La sanction est lourde puisqu’elle assure à la victime de tels agissements une indemnité forfaitaire égale à six mois de salaire, comme le prévoit l’article L.324-11-1 du Code du travail.

Il convient de souligner que le temps passé en entreprise ne joue pas sur le montant de l’indemnité forfaitaire de l’article L.324-11-1. Ainsi, une seule journée de travail non déclarée pourrait, en théorie, assurer six mois de salaires au salarié victime.

En outre, des dispositions pénales sont applicables au chef d’entreprise se rendant coupable de recours au travail dissimulé. Il est notamment prévu une peine de deux ans d’emprisonnement et de 30000 Euro d’amende.

De plus, l’entreprise peut faire l’objet d’un redressement URSSAF et de mesures d’interdiction temporaire ou partielle d’activité.

Enfin, il convient de souligner la potentielle implication des cocontractants de l’entreprise fautive, notamment s’ils ont sciemment contractée avec elle. Ces derniers pourraient alors être condamné solidairement avec l’auteur principal au paiement des impôts, taxes, cotisations obligatoires et rémunérations dus en raison dudit emploi dissimulé.

Il en résulte que 100% du temps de l’activité professionnelle d’un salarié doit être couverte par une déclaration unique d’embauche (avant laquelle le salarié ne peut prendre place au sein de l’entreprise), un bulletin de salaire couvrant toutes ses heures ouvrées, ainsi que l’ensemble des déclarations et cotisations obligatoires.

Cela conduira notamment les entreprises recourant régulièrement à de la sous-traitance de faire examiner les clauses du contrat de sous-traitance par un avocat pour l’examen des clauses et pièces sociales indispensables pour prévenir toute action en responsabilité civile ou pénale.

C’est d’autant plus vrai depuis que la Cour de cassation a jugé que les dispositions de l’article L.324-11-1 ne font pas obstacle au cumul de ladite indemnité forfaitaire avec les indemnités de toute nature auquel le salarié a droit en cas de rupture de la relation de travail, à l’exception de l’indemnité légale ou conventionnelle de licenciement (Soc. 12 janv. 2006, 03-44.777, Décision attaquée : CA Rennes, 5ème ch. prud’hom., 13 mai 2003).

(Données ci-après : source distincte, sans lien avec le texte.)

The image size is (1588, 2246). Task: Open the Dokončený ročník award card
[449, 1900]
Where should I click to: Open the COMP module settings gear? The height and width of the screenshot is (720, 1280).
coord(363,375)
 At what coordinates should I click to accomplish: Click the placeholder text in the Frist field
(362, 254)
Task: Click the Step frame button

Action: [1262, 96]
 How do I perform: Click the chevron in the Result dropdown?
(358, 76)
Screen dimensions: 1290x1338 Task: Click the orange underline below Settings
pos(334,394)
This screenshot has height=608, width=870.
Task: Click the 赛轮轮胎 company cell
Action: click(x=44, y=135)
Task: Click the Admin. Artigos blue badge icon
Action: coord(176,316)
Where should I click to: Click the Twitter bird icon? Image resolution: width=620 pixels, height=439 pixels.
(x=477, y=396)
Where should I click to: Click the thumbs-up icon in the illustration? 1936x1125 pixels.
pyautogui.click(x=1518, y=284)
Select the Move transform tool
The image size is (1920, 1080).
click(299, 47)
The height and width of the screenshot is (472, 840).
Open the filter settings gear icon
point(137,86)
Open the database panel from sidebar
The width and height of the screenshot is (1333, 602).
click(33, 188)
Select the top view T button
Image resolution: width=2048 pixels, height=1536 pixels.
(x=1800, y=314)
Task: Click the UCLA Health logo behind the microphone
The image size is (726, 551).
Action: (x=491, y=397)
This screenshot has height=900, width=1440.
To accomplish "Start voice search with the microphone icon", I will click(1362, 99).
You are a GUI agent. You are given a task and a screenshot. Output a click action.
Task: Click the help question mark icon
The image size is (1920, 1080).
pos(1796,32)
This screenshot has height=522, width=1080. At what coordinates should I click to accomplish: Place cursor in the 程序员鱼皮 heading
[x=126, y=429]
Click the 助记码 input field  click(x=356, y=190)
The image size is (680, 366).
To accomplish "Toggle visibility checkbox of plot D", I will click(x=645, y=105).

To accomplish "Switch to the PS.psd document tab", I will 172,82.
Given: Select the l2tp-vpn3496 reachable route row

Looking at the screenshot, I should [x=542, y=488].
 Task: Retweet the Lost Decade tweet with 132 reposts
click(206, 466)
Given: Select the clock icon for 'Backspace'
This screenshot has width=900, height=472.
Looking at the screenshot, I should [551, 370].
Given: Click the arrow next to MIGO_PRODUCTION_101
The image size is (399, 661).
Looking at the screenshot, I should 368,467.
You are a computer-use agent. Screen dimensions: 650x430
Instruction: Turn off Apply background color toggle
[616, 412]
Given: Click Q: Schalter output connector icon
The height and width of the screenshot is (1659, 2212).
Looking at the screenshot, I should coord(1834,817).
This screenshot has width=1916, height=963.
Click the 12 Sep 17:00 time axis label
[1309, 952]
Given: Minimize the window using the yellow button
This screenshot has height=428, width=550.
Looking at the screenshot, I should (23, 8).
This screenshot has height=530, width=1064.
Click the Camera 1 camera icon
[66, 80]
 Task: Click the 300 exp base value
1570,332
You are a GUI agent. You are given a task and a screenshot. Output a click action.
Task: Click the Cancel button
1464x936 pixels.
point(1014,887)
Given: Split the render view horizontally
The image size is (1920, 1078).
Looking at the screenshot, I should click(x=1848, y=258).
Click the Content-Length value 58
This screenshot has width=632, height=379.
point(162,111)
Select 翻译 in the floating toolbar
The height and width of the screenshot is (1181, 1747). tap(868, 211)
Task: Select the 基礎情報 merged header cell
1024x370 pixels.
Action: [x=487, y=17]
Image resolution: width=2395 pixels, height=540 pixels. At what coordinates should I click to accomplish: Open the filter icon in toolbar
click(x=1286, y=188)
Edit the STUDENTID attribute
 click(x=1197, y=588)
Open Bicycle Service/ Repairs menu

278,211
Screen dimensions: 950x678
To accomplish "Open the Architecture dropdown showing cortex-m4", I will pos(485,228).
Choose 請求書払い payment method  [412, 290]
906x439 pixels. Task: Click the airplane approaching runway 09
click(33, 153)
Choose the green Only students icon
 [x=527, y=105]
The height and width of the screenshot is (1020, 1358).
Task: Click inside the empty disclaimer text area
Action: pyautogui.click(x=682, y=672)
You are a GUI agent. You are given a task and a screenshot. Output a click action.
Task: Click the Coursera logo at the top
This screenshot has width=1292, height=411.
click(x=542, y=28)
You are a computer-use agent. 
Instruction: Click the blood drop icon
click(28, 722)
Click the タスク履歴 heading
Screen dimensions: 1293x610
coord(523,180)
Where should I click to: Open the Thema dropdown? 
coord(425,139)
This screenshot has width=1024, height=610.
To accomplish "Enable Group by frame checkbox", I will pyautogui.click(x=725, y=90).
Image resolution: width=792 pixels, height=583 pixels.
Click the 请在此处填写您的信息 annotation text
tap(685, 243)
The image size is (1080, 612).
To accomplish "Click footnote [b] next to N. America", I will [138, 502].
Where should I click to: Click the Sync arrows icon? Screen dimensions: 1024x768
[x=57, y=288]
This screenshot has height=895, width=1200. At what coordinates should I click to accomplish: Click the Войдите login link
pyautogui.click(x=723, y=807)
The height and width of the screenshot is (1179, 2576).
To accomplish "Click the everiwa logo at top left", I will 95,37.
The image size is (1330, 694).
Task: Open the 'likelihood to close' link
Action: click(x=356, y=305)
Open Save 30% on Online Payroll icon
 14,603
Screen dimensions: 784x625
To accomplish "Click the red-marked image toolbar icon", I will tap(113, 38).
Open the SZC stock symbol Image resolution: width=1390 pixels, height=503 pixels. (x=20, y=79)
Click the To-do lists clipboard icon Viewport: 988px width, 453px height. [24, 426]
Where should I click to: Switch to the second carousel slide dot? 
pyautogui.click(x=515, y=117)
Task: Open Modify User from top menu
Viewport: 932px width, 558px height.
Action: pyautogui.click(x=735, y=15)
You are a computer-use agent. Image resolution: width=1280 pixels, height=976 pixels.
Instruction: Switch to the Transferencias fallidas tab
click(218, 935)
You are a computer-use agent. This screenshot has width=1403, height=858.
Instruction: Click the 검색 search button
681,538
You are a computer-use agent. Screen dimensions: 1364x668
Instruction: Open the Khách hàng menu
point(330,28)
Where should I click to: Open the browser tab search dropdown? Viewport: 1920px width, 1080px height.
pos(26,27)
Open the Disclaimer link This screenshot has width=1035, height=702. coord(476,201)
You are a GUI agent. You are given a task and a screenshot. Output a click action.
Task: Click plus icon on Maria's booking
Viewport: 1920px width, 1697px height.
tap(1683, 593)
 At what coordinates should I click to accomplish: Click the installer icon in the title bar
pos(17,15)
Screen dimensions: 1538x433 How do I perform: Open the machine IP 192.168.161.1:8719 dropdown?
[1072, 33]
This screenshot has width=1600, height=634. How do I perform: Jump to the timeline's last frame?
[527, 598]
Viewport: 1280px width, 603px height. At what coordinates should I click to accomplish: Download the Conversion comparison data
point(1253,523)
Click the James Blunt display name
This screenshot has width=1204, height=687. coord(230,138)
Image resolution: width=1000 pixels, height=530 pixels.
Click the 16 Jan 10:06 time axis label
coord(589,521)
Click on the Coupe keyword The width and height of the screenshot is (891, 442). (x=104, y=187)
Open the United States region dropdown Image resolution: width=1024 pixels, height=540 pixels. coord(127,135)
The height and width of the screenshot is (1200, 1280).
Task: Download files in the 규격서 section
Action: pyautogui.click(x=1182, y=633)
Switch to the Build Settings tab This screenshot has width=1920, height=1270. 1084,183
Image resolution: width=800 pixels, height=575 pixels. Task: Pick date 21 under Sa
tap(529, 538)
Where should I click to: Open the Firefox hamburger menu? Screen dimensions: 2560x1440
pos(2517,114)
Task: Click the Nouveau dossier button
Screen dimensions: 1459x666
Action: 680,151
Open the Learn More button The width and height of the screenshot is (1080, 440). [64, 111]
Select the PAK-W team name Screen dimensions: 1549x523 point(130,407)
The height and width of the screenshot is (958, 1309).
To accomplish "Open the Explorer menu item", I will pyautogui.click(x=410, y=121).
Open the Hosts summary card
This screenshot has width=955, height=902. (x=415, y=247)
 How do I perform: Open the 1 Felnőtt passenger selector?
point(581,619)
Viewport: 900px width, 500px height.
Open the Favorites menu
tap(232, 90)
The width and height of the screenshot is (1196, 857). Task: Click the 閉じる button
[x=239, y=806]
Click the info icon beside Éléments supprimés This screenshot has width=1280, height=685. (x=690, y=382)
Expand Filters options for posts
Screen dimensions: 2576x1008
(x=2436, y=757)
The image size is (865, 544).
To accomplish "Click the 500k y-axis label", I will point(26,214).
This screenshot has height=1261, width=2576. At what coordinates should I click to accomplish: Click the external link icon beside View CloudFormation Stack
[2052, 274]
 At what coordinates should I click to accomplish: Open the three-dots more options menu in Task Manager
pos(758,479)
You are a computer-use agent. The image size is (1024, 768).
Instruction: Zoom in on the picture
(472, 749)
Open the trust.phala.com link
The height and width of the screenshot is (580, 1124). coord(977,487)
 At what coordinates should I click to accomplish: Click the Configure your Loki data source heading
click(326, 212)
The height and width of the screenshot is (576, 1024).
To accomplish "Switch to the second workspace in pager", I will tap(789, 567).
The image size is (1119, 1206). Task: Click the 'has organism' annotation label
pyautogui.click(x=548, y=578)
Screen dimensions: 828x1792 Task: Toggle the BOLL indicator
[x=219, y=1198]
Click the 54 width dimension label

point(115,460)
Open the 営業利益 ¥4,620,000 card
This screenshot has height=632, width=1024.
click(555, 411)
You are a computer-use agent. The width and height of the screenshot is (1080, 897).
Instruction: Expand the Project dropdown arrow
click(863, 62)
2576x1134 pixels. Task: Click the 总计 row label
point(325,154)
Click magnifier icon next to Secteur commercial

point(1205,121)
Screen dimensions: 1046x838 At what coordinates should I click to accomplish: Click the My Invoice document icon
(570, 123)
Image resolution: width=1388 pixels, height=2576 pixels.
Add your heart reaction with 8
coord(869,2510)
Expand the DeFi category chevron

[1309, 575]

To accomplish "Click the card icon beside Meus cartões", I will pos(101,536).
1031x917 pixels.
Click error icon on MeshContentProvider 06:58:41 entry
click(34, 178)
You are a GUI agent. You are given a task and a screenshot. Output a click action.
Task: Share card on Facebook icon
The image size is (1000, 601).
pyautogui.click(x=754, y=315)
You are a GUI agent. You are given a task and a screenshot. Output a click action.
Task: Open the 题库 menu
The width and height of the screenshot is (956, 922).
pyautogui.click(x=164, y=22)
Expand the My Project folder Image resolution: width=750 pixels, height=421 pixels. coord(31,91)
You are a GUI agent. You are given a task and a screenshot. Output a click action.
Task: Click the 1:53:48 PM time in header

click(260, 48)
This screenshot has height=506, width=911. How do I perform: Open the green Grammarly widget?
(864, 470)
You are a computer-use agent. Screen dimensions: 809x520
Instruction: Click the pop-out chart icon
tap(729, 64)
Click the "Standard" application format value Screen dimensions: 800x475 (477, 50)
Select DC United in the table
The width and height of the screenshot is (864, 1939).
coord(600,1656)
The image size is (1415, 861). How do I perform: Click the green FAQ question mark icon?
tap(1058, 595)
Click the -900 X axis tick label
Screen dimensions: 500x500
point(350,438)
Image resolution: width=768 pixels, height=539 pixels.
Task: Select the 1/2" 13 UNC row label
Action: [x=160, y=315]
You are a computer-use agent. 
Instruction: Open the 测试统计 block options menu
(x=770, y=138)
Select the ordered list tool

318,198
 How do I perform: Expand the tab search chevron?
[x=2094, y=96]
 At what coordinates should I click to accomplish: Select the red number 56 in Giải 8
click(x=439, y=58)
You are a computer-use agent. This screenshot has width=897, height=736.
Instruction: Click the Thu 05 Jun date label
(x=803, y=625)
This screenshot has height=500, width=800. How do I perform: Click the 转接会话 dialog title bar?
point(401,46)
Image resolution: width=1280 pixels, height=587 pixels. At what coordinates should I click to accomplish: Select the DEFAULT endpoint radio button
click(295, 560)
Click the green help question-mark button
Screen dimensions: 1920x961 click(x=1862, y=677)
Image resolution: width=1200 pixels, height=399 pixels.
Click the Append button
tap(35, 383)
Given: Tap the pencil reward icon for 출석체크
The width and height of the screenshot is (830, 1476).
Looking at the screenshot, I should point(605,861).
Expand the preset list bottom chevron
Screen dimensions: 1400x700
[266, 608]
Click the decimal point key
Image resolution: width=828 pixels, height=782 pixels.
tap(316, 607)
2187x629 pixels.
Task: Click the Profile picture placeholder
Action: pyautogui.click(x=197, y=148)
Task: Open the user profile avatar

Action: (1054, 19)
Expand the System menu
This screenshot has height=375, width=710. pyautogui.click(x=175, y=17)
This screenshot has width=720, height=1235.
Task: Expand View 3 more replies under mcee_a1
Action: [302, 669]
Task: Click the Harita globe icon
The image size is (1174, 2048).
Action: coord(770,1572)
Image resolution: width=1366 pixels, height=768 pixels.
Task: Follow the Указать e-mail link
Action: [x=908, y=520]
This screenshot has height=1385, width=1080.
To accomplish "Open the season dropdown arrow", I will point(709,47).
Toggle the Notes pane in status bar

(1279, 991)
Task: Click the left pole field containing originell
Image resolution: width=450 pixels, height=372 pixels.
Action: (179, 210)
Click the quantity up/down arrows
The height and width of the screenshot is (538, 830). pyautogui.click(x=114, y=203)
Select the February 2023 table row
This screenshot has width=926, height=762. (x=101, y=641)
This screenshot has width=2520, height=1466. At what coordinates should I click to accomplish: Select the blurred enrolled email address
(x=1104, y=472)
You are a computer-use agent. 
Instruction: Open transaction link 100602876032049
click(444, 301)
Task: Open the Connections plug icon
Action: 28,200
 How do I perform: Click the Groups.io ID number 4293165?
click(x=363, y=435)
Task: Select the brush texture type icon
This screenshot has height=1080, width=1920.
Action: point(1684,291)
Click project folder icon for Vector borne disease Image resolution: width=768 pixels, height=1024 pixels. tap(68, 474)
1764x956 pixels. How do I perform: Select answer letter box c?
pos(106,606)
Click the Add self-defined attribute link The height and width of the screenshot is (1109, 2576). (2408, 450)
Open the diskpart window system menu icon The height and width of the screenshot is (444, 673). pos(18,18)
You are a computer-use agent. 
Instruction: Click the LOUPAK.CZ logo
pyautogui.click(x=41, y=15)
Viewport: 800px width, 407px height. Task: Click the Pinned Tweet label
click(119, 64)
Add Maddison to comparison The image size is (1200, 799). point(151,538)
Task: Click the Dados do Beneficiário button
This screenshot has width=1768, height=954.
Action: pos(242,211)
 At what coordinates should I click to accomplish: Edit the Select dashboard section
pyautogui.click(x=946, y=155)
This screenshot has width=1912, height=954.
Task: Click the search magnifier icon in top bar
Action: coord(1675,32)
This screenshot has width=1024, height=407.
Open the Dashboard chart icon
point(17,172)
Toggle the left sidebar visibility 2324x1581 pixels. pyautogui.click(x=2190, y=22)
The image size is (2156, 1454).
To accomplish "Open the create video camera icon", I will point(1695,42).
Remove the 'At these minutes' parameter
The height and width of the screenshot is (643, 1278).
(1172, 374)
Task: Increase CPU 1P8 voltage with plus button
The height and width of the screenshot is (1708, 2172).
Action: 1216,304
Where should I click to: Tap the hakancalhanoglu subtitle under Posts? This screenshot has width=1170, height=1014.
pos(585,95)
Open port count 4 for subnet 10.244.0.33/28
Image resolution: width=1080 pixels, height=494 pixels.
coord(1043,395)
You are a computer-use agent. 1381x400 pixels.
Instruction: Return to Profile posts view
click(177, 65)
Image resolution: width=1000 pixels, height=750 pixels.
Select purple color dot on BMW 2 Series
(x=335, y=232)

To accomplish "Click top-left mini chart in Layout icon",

Ce changement radical d’orientation de la jurisprudence, qui refusait, auparavant, un tel cumul, marque la volonté des juges de lutter contre le phénomène du travail dissimulé.

Désormais, les salariés victimes de travail dissimulé peuvent compter sur les indemnités compensatrices, les indemnités pour licenciement sans cause réelle et sérieuse et/ou les indemnités pour non respect de la procédure de licenciement… en plus d’un forfait de six mois de salaire, garanti par l’article L.324-11-1 du Code du travail.

Cela signifie : pour les employeurs, de ne pas hésiter à se faire conseiller avant toute démarche hasardeuse ; et pour les entrepreneurs usant de sous-traitance de vérifier leur groupe de contrats.